■ RECORDS PROVIDED ■
++++++
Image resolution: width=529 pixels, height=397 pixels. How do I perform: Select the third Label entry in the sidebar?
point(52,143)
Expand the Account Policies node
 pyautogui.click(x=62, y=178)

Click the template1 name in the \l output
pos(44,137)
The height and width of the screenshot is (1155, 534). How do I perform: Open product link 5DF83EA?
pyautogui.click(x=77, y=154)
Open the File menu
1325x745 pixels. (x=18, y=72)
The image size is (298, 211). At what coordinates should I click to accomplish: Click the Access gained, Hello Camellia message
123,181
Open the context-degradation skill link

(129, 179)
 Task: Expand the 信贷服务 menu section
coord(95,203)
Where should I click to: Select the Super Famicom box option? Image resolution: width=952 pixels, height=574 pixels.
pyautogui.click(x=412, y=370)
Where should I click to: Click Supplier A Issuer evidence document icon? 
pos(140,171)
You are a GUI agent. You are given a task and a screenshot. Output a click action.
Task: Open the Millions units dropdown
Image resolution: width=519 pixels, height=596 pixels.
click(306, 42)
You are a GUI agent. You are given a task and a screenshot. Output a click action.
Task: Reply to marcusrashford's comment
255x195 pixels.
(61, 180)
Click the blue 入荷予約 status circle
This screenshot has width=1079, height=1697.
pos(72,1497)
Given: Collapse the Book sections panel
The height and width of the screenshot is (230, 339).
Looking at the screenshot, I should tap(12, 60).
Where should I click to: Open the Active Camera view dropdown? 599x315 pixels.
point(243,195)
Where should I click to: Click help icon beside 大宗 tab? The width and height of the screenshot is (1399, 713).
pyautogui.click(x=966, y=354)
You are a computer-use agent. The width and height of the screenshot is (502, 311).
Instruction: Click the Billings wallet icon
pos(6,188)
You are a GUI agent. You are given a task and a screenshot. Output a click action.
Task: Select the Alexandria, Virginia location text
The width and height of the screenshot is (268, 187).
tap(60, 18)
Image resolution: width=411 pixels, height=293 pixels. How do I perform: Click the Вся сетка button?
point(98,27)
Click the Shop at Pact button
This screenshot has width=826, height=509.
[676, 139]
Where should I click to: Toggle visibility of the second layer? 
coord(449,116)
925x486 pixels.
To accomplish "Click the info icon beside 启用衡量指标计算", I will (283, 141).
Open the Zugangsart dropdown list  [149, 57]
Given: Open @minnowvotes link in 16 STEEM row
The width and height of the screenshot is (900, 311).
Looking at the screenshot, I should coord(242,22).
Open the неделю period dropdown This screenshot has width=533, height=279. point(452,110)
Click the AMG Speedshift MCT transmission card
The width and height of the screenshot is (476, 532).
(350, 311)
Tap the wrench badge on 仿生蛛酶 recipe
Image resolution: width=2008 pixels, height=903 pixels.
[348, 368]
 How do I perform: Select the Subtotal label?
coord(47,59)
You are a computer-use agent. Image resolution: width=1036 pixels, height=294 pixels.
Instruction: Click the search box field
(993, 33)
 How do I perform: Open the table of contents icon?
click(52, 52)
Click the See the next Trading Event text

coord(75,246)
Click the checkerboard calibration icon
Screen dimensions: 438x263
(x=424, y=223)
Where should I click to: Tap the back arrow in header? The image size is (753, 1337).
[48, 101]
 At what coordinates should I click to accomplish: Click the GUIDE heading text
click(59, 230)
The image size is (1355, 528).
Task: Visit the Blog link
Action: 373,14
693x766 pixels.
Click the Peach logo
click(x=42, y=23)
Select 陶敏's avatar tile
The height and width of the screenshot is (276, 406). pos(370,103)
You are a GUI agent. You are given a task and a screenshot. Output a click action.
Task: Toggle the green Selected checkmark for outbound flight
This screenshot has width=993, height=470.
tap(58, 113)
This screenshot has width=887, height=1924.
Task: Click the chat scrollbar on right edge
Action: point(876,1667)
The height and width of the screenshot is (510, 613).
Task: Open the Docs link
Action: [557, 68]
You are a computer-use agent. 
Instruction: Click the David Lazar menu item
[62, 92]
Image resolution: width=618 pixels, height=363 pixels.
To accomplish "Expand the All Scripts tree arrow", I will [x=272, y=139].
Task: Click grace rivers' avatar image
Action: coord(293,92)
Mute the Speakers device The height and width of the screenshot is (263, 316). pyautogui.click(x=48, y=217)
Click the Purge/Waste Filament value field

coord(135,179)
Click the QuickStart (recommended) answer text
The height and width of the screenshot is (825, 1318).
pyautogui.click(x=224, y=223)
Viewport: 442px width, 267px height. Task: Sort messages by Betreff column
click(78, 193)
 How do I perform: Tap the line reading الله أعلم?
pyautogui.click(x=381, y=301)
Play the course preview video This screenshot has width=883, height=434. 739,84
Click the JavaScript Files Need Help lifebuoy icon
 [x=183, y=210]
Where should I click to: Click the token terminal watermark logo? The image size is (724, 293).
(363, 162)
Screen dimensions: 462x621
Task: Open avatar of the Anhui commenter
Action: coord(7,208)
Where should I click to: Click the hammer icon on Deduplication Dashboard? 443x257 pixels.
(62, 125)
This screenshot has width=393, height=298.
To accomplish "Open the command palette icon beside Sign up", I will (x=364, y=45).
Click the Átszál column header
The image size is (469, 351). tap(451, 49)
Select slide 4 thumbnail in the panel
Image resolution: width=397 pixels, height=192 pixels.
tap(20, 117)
++++++
■ EXERCISE INSTRUCTIONS ■
Repeat every record, keeping each word and mark exactly as it is.

■ ANSWER SECTION ■
Image resolution: width=529 pixels, height=397 pixels. How do I perform: Select the third Label entry in the sidebar?
point(52,143)
Expand the Account Policies node
 pyautogui.click(x=62, y=178)

Click the template1 name in the \l output
pos(44,137)
The height and width of the screenshot is (1155, 534). How do I perform: Open product link 5DF83EA?
pyautogui.click(x=77, y=154)
Open the File menu
1325x745 pixels. (x=18, y=72)
The image size is (298, 211). At what coordinates should I click to accomplish: Click the Access gained, Hello Camellia message
123,181
Open the context-degradation skill link

(129, 179)
 Task: Expand the 信贷服务 menu section
coord(95,203)
Where should I click to: Select the Super Famicom box option? Image resolution: width=952 pixels, height=574 pixels.
pyautogui.click(x=412, y=370)
Where should I click to: Click Supplier A Issuer evidence document icon? 
pos(140,171)
You are a GUI agent. You are given a task and a screenshot. Output a click action.
Task: Open the Millions units dropdown
Image resolution: width=519 pixels, height=596 pixels.
click(306, 42)
You are a GUI agent. You are given a task and a screenshot. Output a click action.
Task: Reply to marcusrashford's comment
255x195 pixels.
(61, 180)
Click the blue 入荷予約 status circle
This screenshot has width=1079, height=1697.
pos(72,1497)
Given: Collapse the Book sections panel
The height and width of the screenshot is (230, 339).
Looking at the screenshot, I should tap(12, 60).
Where should I click to: Open the Active Camera view dropdown? 599x315 pixels.
point(243,195)
Where should I click to: Click help icon beside 大宗 tab? The width and height of the screenshot is (1399, 713).
pyautogui.click(x=966, y=354)
You are a computer-use agent. The width and height of the screenshot is (502, 311).
Instruction: Click the Billings wallet icon
pos(6,188)
You are a GUI agent. You are given a task and a screenshot. Output a click action.
Task: Select the Alexandria, Virginia location text
The width and height of the screenshot is (268, 187).
tap(60, 18)
Image resolution: width=411 pixels, height=293 pixels. How do I perform: Click the Вся сетка button?
point(98,27)
Click the Shop at Pact button
This screenshot has width=826, height=509.
[676, 139]
Where should I click to: Toggle visibility of the second layer? 
coord(449,116)
925x486 pixels.
To accomplish "Click the info icon beside 启用衡量指标计算", I will (283, 141).
Open the Zugangsart dropdown list  [149, 57]
Given: Open @minnowvotes link in 16 STEEM row
The width and height of the screenshot is (900, 311).
Looking at the screenshot, I should coord(242,22).
Open the неделю period dropdown This screenshot has width=533, height=279. point(452,110)
Click the AMG Speedshift MCT transmission card
The width and height of the screenshot is (476, 532).
(350, 311)
Tap the wrench badge on 仿生蛛酶 recipe
Image resolution: width=2008 pixels, height=903 pixels.
[348, 368]
 How do I perform: Select the Subtotal label?
coord(47,59)
You are a computer-use agent. Image resolution: width=1036 pixels, height=294 pixels.
Instruction: Click the search box field
(993, 33)
 How do I perform: Open the table of contents icon?
click(52, 52)
Click the See the next Trading Event text

coord(75,246)
Click the checkerboard calibration icon
Screen dimensions: 438x263
(x=424, y=223)
Where should I click to: Tap the back arrow in header? The image size is (753, 1337).
[48, 101]
 At what coordinates should I click to accomplish: Click the GUIDE heading text
click(59, 230)
The image size is (1355, 528).
Task: Visit the Blog link
Action: 373,14
693x766 pixels.
Click the Peach logo
click(x=42, y=23)
Select 陶敏's avatar tile
The height and width of the screenshot is (276, 406). pos(370,103)
You are a GUI agent. You are given a task and a screenshot. Output a click action.
Task: Toggle the green Selected checkmark for outbound flight
This screenshot has width=993, height=470.
tap(58, 113)
This screenshot has width=887, height=1924.
Task: Click the chat scrollbar on right edge
Action: point(876,1667)
The height and width of the screenshot is (510, 613).
Task: Open the Docs link
Action: [557, 68]
You are a computer-use agent. 
Instruction: Click the David Lazar menu item
[62, 92]
Image resolution: width=618 pixels, height=363 pixels.
To accomplish "Expand the All Scripts tree arrow", I will [x=272, y=139].
Task: Click grace rivers' avatar image
Action: coord(293,92)
Mute the Speakers device The height and width of the screenshot is (263, 316). pyautogui.click(x=48, y=217)
Click the Purge/Waste Filament value field

coord(135,179)
Click the QuickStart (recommended) answer text
The height and width of the screenshot is (825, 1318).
pyautogui.click(x=224, y=223)
Viewport: 442px width, 267px height. Task: Sort messages by Betreff column
click(78, 193)
 How do I perform: Tap the line reading الله أعلم?
pyautogui.click(x=381, y=301)
Play the course preview video This screenshot has width=883, height=434. 739,84
Click the JavaScript Files Need Help lifebuoy icon
 [x=183, y=210]
Where should I click to: Click the token terminal watermark logo? The image size is (724, 293).
(363, 162)
Screen dimensions: 462x621
Task: Open avatar of the Anhui commenter
Action: coord(7,208)
Where should I click to: Click the hammer icon on Deduplication Dashboard? 443x257 pixels.
(62, 125)
This screenshot has width=393, height=298.
To accomplish "Open the command palette icon beside Sign up", I will (x=364, y=45).
Click the Átszál column header
The image size is (469, 351). tap(451, 49)
Select slide 4 thumbnail in the panel
Image resolution: width=397 pixels, height=192 pixels.
tap(20, 117)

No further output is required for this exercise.